Hessische Hallenmeisterschaften Aktive/U18 am 20./21.01.2018

Annika Knust 2.v.r. Foto: Tobias Hochstein
Annika Knust 2.v.r. Foto: Tobias Hochstein

22.01.2018 (TH) - Bei den Hessischen Hallenmeisterschaften waren in diesem Jahr in der weiblichen U18 Annika Knust  und bei den Männern Marc Veit am Start. Krankheitsbedingt musste der der zweite gute Sprinter Daag Driller kurzfristig absagen. Annika stattdessen war über die 60m, 60m Hürden und 200m am Start. Nachdem die Generalprobe vor zwei Wochen ebenfalls in Frankfurt gründlich schief ging, konnte sie wieder gute Leistungen in den drei Disziplinen erbringen.

 

Los ging es Samstag mit den 60m. Im vergleich konnte sie sich hier deutlich steigern, blieb allerdings knapp über ihrer Bestzeit von vor Weihnachten. Insgesamt war es jedoch ein guter Lauf mit einem guten Start. Am Ende blieb die Uhr bei 8,46sec stehen. Bei einer Bestleistung von 8,40sec ist die Zeit in Ordnung.

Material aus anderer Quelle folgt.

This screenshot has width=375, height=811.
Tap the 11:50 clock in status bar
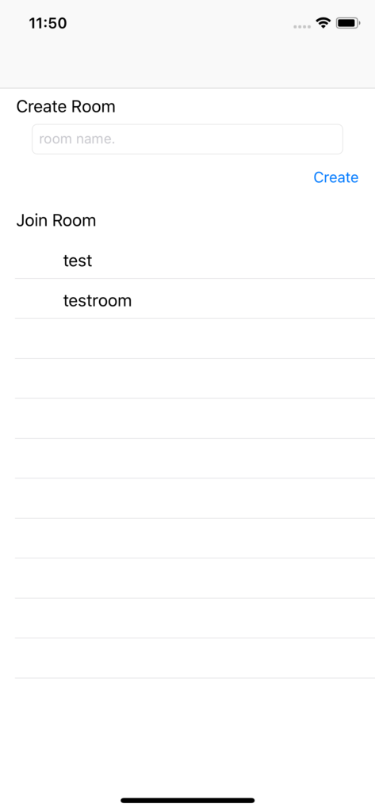[x=48, y=23]
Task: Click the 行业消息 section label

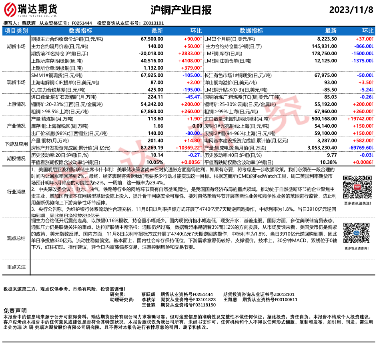Action: pyautogui.click(x=16, y=191)
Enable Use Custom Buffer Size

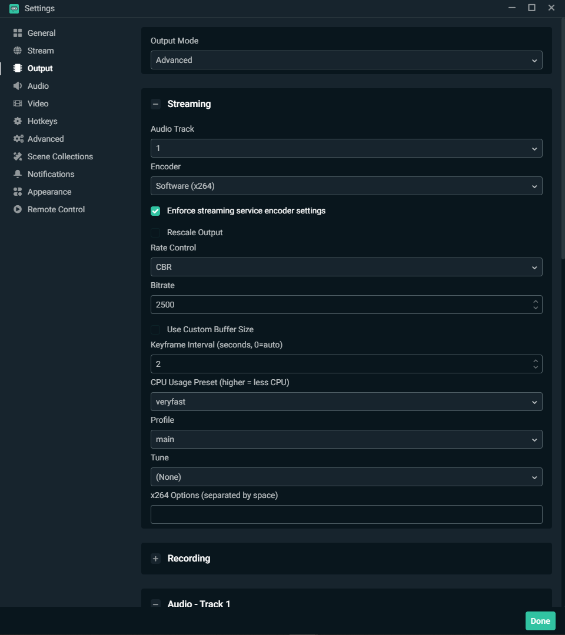155,330
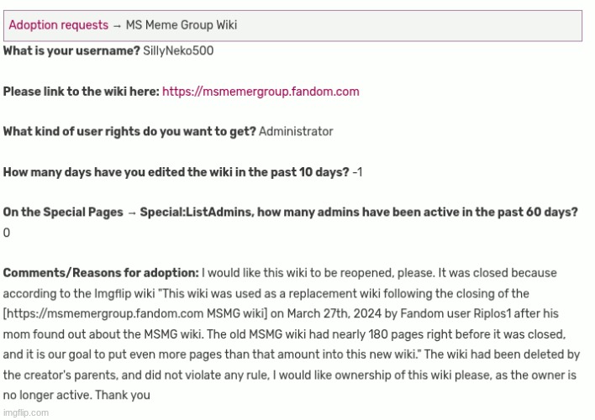
Task: Click the -1 days edited answer
Action: [358, 172]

Vor dem 200m Start. Foto: Tobias Hochstein
Vor dem 200m Start. Foto: Tobias Hochstein

Marc Veit stieß in der Männerkonkurrenz die Kugel auf 12,45m und erreichte damit den 7.Platz. Zufrieden war er mit seiner weite aber nicht, da er eigentlich immer das Ziel von 13 Meter immer vor Augen hat.

 

Am Sonntag war Annika zunächst über die 200m am Start. Für sie persönlich war es jedoch nicht optimal, dass die 200m vor den 60m Hürden lagen, diese Schwierigkeit war aber einkalkuliert. Diese Schwierigkeit meisterte sie aber sehr gut. Unglücklicherweise wurde sie in den neunten und letzten Zeitlauf gesetzt. Da es bis dahin schon etwas Verzögerung im Ablauf gab blieb ihr schon jetzt weniger Zeit zwischen den 200m und den 60m Hürden. Dadurch, dass sie aber über die 200m im letzten und somit schnellsten Lauf startete, war auch ihre Zeit für die Halle sehr gut. Sie lief in 28,00sec die 200m und somit über eine Sekunde schneller als vor zwei Wochen, schneller lief sie die Strecke in der Halle aber nie. Ihre beste Zeit war bis dahin 28,76sec. Bis zu den ersten 200m Läufen im Freien wird dann auch wieder ihre absolute Bestzeit angegriffen.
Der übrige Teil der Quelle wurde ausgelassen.